The talent crunch is highlighting our industry’s limited progress in becoming more diversified in terms of gender and race, especially in sectors like advertising technology. At a recent New York technology conference, a senior executive muttered to me, “Jesus, this place is all men.” Looking across the sea of blazers and lanyards, I could see that he was right. The fact is, most of these conferences are dominated by white guys like myself.
Many of my fellow white men are both frustrated and embarrassed by this situation. While we enjoy hanging out with one another, we don’t want to spend two or three days at a time with mirror images of ourselves at these seminars. America has made tremendous progress over the last forty years in terms of social equality. Workplaces that lack diversity are, frankly, boring and we have little interest in toiling away in “Mad Men”-like environments of sameness.
Some parts of our industry have made progress in becoming more diverse. Media agencies, in particular, have a good male-to-female ratio, especially in the junior to mid-level ranks. Some agencies still do not have enough double “X” chromosome pairs represented in their executive ranks. This will hopefully change in the coming years as many of the women hired during the 1990s and 2000s work their way up the agency ladder. Added pressure will come from corporate America (that is, the media agencies’ clients), where there appears to be a serious effort to hire more female CEOs.
Media companies also tend to be diverse, at least in terms of gender. Women have been hugely successful in media sales and are now serving as mentors to a whole new generation of female salespeople. Large publishers like Time Inc. are now led by female CEOs. Greater ethnic diversity, however, has been a more challenging problem for both media agencies and companies to solve.
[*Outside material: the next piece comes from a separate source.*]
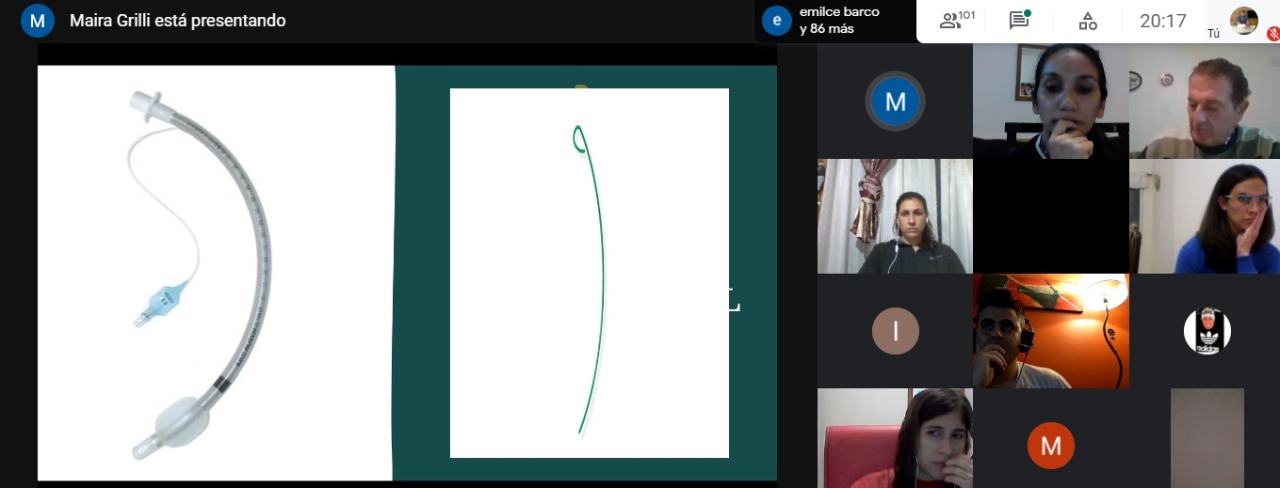Select the woman in red chair video tile
The image size is (1280, 488).
pos(895,438)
Compared to media, ad tech companies have made less progress on the gender diversity front. Male-dominated engineering and sales teams are the norm right now in our industry. About the only place you can consistently find women at senior levels in many of these organizations is in marketing. On the upside, ad tech’s engineering teams are often ethnically diverse.
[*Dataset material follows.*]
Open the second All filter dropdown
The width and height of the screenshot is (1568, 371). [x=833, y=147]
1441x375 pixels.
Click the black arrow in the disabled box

The most extreme diversity problem in our industry is in venture capital. This is unfortunate because it is these VCs that decide which startups will get funded to develop the next generation of media and technology products. America is a diverse country of consumers, so it would follow that ethnic and gender diversity at the VC firms would lead to better investments. While a few VC firms have added female partners, venture capital is still about as white and male an industry as you will find.
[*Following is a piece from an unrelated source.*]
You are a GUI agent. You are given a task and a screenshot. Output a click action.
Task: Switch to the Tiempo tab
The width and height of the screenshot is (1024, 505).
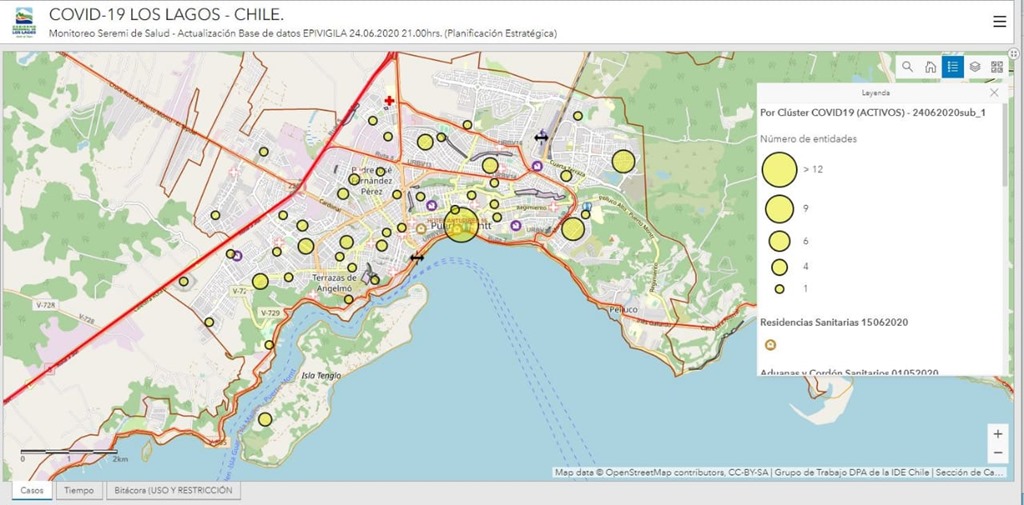[79, 491]
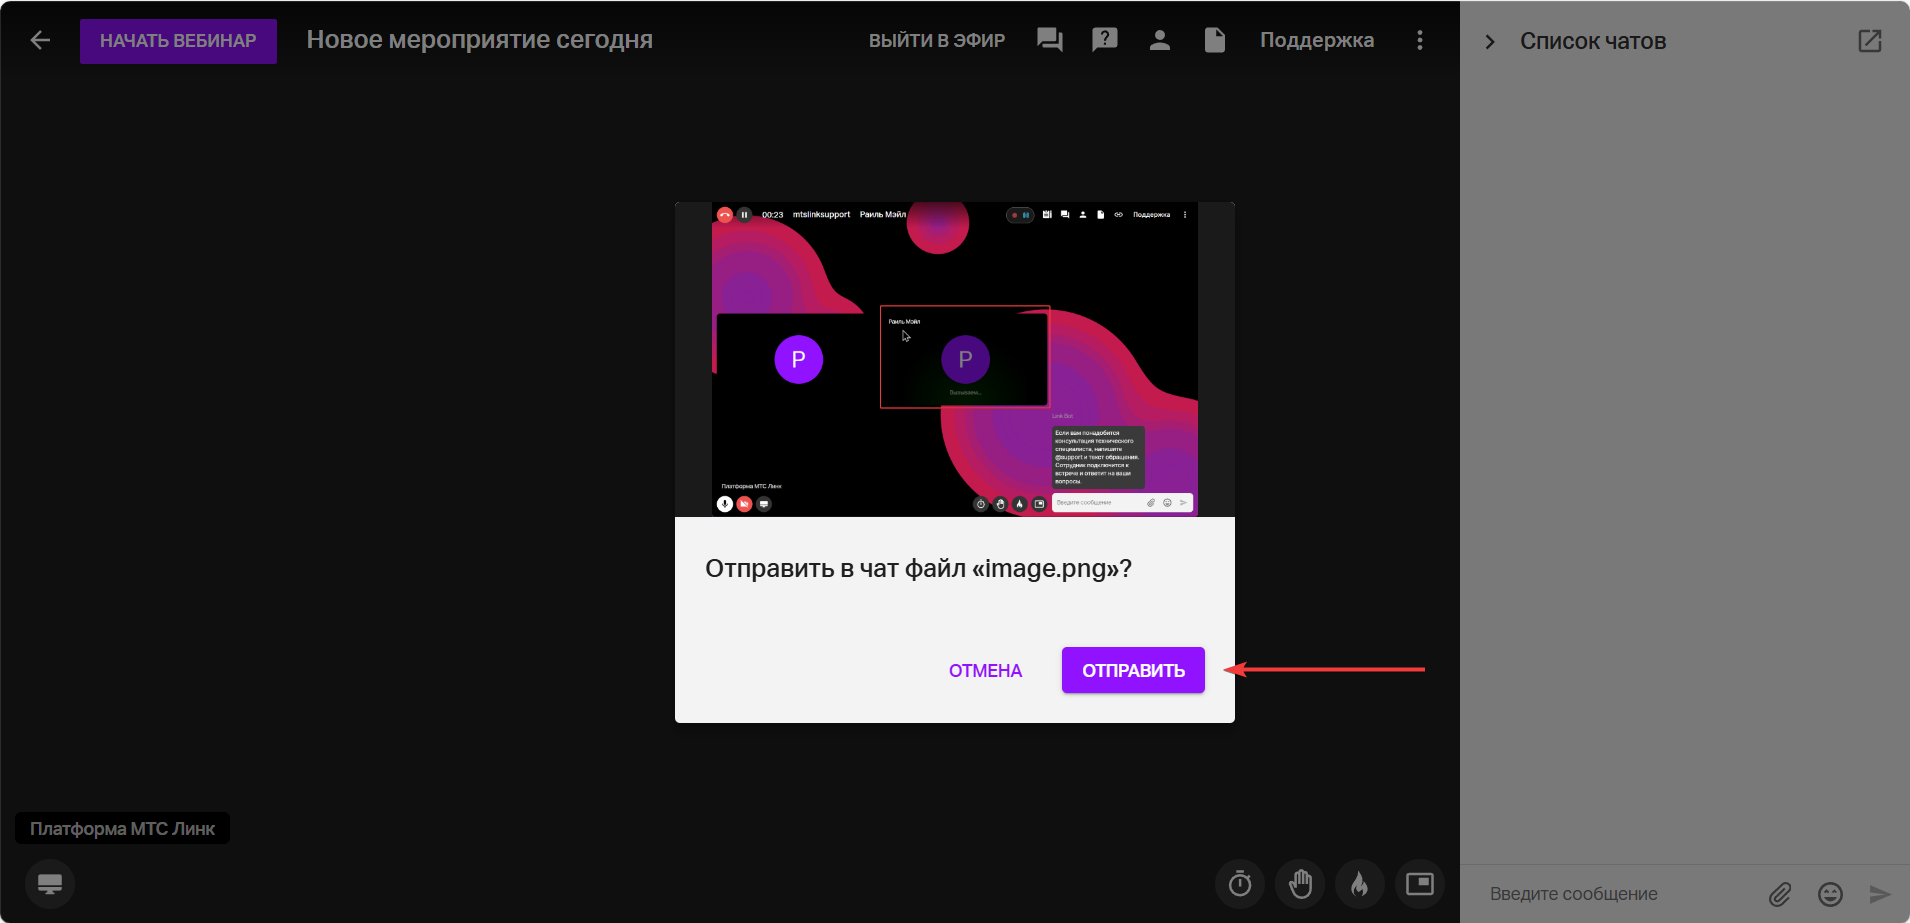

Most everyone I speak with understands that we have a serious diversity issue and that it is holding back our growth. Facebook has taught us that networks of diverse users can result in even larger networks of users. If we cannot recruit a more varied workforce, our growth will plateau.
The question is what to do about it. To be honest, I don’t have all the answers right now. Part of the solution lies in education and government policy. We need more minority mentoring programs to increase the supply of candidates. We also need more companies to make diversity a priority in order to increase demand.
What I do know is that if we can solve our diversity problem, we will enjoy unprecedented growth as an industry.